Without the pictures, restate all of the data below word for word.
====
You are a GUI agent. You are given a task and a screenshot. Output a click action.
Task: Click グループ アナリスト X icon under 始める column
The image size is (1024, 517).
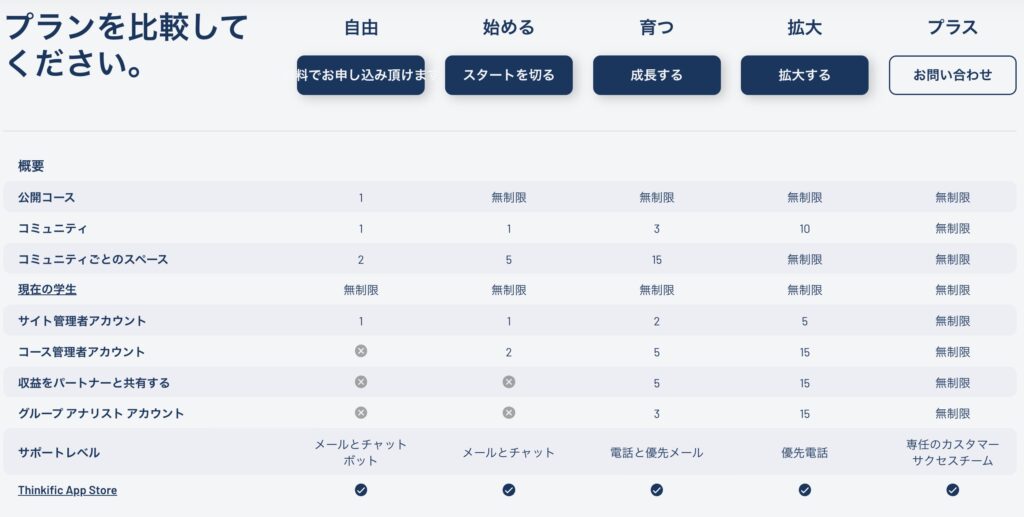coord(509,413)
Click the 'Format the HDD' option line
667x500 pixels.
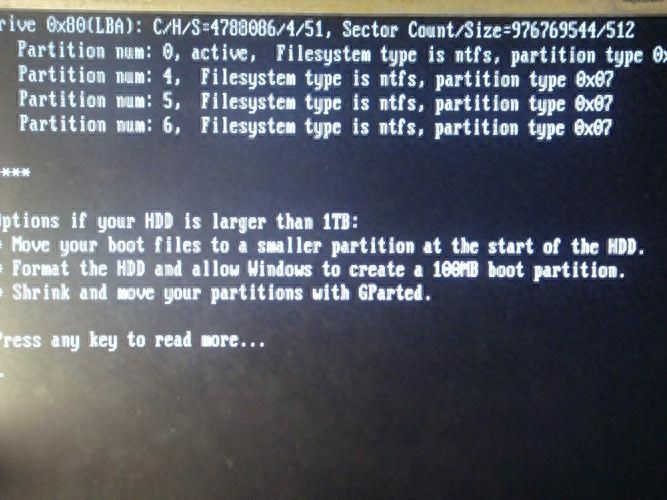(313, 269)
====
RESPONSE →
You are a GUI agent. You are given a task and a screenshot. Output a click action.
Task: Click グループ アナリスト X icon under 始める column
The image size is (1024, 517).
coord(509,413)
Click the 'Format the HDD' option line
667x500 pixels.
(313, 269)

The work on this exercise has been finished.